Приходили шефы разных предприятий. Многие ребята знакомились с москвичками. Но я как-то боялся опростоволоситься. Хотя, один раз девушка подсела ко мне, но занять я её не смог, на этом всё и кончилось.
Был апрель месяц. Я знал, что меня отпустят домой, хотя и не верилось. По истории болезни нужно пролежать пять месяцев, а я не пролежал ещё и трёх. Но чувствовал я себя хорошо и стал говорить чтобы выписали. Держать меня не стали. 25 апреля 1945г. меня комиссаровали. Я получил документ инвалида войны второй группы. Попросил, чтобы меня проводили до станции. Сажусь в оккупированный немецкий вагон и еду домой в Крым. По дороге пустил в свое купе одного студента и девушку в военной форме. По приезду в Симферополь нужно было добираться в сторону Алушты. Один шофёр остановился и взял меня. На 10-м километре я сошел, мне показали деревню, в которой должны жить родители. Иду, в Крыму весна в разгаре, цветут сады, поют птицы.

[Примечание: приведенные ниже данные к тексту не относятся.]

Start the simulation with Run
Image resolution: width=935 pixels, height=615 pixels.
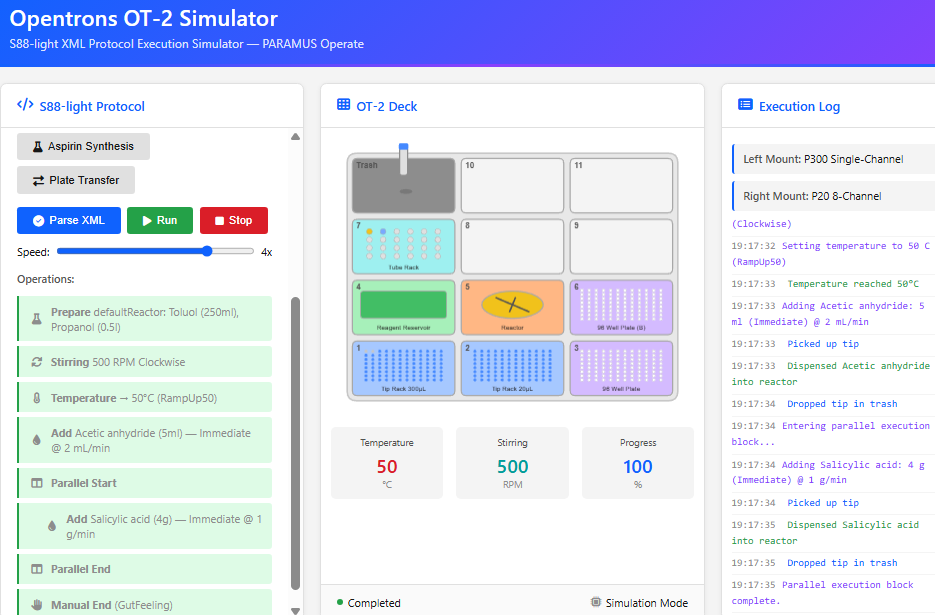point(160,220)
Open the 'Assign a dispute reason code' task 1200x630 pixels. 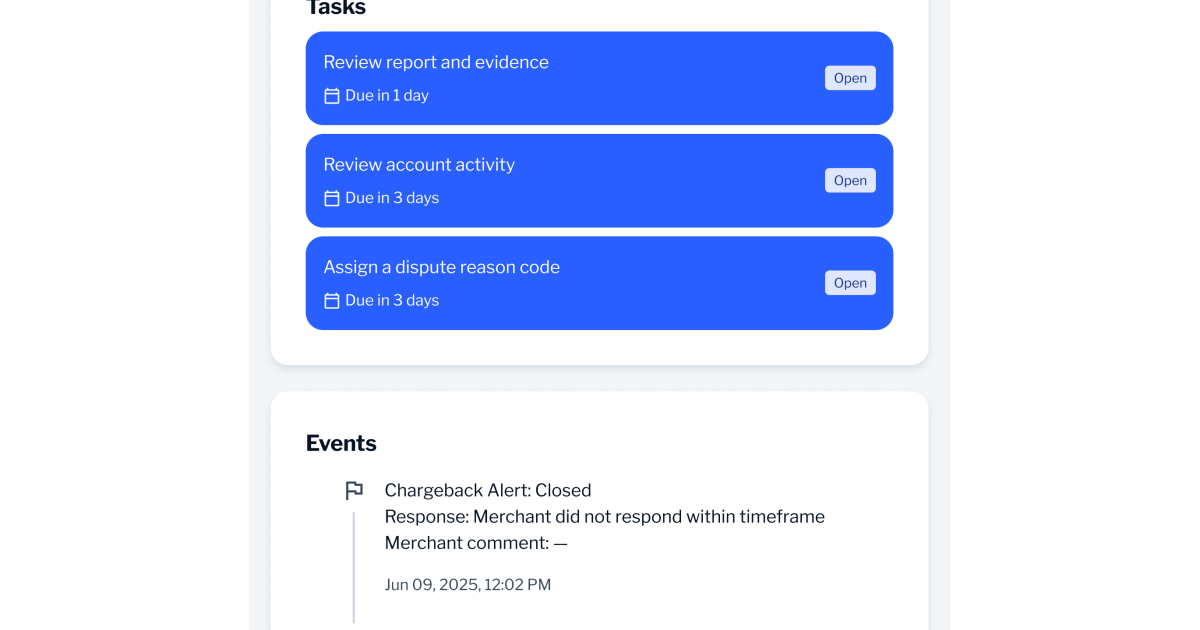[850, 283]
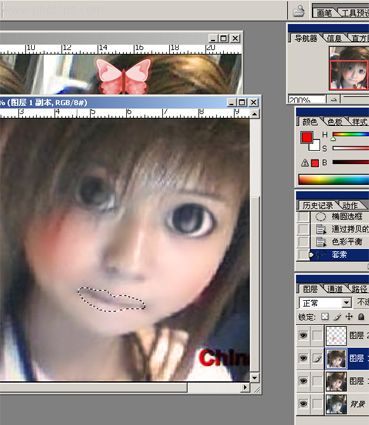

Вот и деревня. Поднимаюсь по тропинке, вытаскиваю адрес и смотрю: улица №2, дом №21. Читаю ещё раз, точно, попал в дом родителей. Но все кругом тихо, людей нигде не видно. Открываю дверь - в сенцах никого нету. Захожу в дом. Сидит отец и кушает. Видит меня, и не может прийти в себя. Меня, наверно, ещё не ждали. Но вот идёт мать, и сразу увидела гимнастёрку. Вбегает, щупает мои руки: «Ручки то у тебя целые!» Плачет, радуется. Смотрю, родители живут в каменном шестикомнатном доме. Живут, по военному времени, очень хорошо. Они переехали с Кавказа по переселению в Крым. Отец работает в колхозе. И вот я дома. Как сложится моя гражданская жизнь? Родители сказали, сынок, отдохни год, не работай. Я был от души тронут вниманием ко мне. Как хорошо быть дома! Как будто это был сон.